In the United States, venture capital firms invested $6.6 billion on 797 projects in 2006 according to PricewaterhouseCoopers. These venture capital funds were distributed to startups making electric vehicles, outdoor clothing and other high-demand products. Entrepreneurs looking to turn their ideas into reality should look at venture capital money to get started quickly. As the economy contracts and lending institutions cast a leery eye to new businesses, venture capital firms may be the best option for startup owners with sound business plans.

  1. Benefits

    • For small business owners, the primary benefits of venture capital money are quick funding and industry-specific expertise. Venture capital firms assign associates as well as entrepreneurs-in-residence to projects that are deemed profitable. The quick turnaround on venture capital money differs from the slow grind of applying for business loans and seeking investors on the open market. The entrepreneur-in-residence at a venture capital firm is an expert on a specific industry or niche that can advise business owners receiving venture capital money. For example, an educational software company may be assigned an entrepreneur-in-residence who is a former teacher and consultant at the K-8 level.

    Features

    • In the agreement between a startup business and a venture capital firm, the latter party includes several methods for the startup to repay venture capital money. Venture capitalists typically assess management fees on an annual basis to cover travel costs, labor and other resources. The funding agreement also lays out the percentage of a company's profits that are used as dividends on the venture capitalist's investment. These agreements may also require startups to accept firm employees as consultants to ensure that funds are used appropriately to ensure the highest return possible.

    Considerations

    • Both sides of the venture capital equation should consider the mechanics of startup funding before getting in too deep. Venture capitalists should stagger their funds to account for the 10-year limit on venture capital money. These firms can open funds on a quarterly or yearly basis to maintain fluidity in their investments without funding gaps. Small businesses seeking venture capital money should understand that investors are not created equal. A startup owner who has developed a solar energy conversion kit for cars should look for alternative energy investors rather than general firms. In the search for venture capital, an applicant should look to narrow his funding options to industry-specific firms that are familiar with niche technologies.

    Function

    • Venture capital money is used at various levels of a company's evolution to ensure a smooth transition to the next level. Many startups use these funds to prepare their operations for initial public offerings (IPOs). This early-stage funding may be used to hire additional staff, pay legal fees and improve production capabilities in anticipation of higher consumer interest. A small catering business that has outgrown its single kitchen space may ask for venture capital money to buy a storefront and acquire stoves, vans and other equipment. At the highest level of venture capital funding, businesses are seeking money for advanced research and development to stay ahead in competitive industries like consumer electronics and automotive production.

    Size

    • Venture capital firms are able to provide hundreds of thousands of dollars in money to startups because of their strict selection process.

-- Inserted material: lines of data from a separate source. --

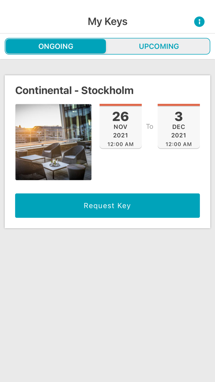215x382 pixels.
Task: Open the information icon on My Keys screen
Action: tap(199, 21)
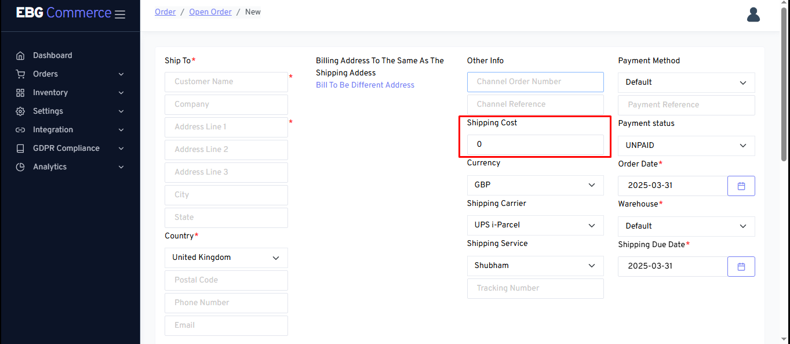Click the Inventory grid icon
790x344 pixels.
(20, 93)
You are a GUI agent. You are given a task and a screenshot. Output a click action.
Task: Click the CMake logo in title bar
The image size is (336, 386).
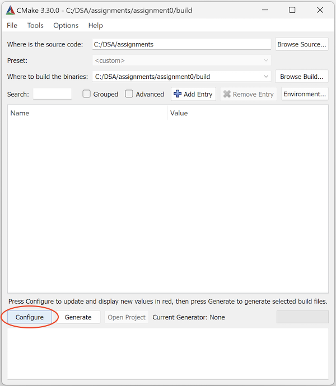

These firms typically fund less than 1% of startups applying for venture capital money, weeding out bad business ideas and owners without clear visions for their companies. The maximum amount of venture capital money available to a new business is $1 million though most firms opt for lesser amounts in early-stage funding. The latest trend in venture funding is the creation of venture capital accounts capable of doling out less than $250,000. Startups with low overhead costs and barriers to entry into their markets can ask for loan amounts in $10,000 intervals rather than $100,000 chunks.